Last fall, a couple living in a Boston suburb started receiving packages they didn't order from Amazon, the popular online retailer. The Boston Globe reported that the couple living in Acton, Massachusetts:
"... contacted Amazon, only to be told that the merchandise was paid for with a gift card. No sender’s name, no address. While they’ve never been charged for anything, they fear they are being used in a scam... The first package from Amazon landed on Mike and Kelly Gallivan’s front porch in October. And they have continued to arrive, packed with plastic fans, phone chargers, and other cheap stuff, at a rate of one or two a week."
The packages were delivered to the intended recipient. Nobody knows who sent the items: wireless chargers, a high-intensity flashlight, a Bluetooth speaker, a computer vacuum cleaner, LED tent lamps, USB cables, and more. After receiving 25 packages since October, the couple now wants it to stop. What seemed funny at first, is now a nuisance.

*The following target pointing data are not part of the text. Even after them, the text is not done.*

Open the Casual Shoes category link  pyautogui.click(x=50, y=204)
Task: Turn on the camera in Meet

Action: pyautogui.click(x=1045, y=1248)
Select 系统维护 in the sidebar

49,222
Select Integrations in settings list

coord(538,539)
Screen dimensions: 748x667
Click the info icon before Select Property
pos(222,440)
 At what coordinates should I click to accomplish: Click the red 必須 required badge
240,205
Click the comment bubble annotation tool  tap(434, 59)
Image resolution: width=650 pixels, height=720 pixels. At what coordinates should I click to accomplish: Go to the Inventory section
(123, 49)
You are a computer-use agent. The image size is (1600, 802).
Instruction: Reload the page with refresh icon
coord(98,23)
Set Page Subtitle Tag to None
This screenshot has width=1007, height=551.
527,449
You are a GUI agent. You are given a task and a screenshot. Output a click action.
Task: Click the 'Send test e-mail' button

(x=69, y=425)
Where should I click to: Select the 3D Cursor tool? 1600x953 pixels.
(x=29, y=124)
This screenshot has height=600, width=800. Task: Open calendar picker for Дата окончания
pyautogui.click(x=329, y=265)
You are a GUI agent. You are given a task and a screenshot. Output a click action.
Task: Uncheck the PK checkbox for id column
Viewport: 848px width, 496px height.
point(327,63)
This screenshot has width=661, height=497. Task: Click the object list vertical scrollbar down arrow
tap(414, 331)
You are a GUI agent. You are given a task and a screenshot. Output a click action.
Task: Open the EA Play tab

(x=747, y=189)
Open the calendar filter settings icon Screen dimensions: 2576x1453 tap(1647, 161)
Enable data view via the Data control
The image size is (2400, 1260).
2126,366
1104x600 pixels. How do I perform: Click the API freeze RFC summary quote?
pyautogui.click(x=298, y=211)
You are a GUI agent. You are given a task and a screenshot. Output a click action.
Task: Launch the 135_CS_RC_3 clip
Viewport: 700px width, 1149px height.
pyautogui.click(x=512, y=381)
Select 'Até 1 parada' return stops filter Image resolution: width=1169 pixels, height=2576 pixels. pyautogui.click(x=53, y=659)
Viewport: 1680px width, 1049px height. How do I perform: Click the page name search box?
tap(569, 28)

The Gallivans are not alone. CBC News reported that students at several universities in Canada have also received mystery packages containing a variety of items they didn't order:
"The items come in Amazon packaging, but there's no indication who's ordering the goods from the online retail giant. "We're definitely confused by it," said Shawn Wiskar, University of Regina Students' Union vice-president of student affairs. His student union has received about 15 anonymous packages from Amazon since late November, many of which contained multiple items. Products sent so far include iPad cases, a kitchen scale and a "fleshlight" — a male sex toy in the shape of a flashlight... Six other university student unions — Dalhousie in Halifax; St. Francis Xavier in Antigonish (Nova Scotia); Ryerson in Toronto; Wilfrid Laurier in Waterloo, Ontario; Royal Roads in Victoria; and the University of Manitoba in Winnipeg — have also confirmed that they've been receiving mysterious Amazon packages since the fall."
Experts speculate that the mystery packages were sent by fraudsters trying to game the retailer's review system. Consumers buy products on Amazon.com either directly from the retailer or from independent sellers listed on the site. The Boston Globe explained:
"Here’s how two experts who used to work for Amazon, James Thomson and Chris McCabe, say it probably works: A seller trying to prop up a product would set up a phony e-mail account that would be used to establish an Amazon account. Then the seller would purchase merchandise with a gift card — no identifying information there — and send it to a random person, in this case the Gallivans. Then, the phantom seller, who controls the “buyer’s” e-mail account, writes glowing reviews of the product, thus boosting the Amazon ranking of the product."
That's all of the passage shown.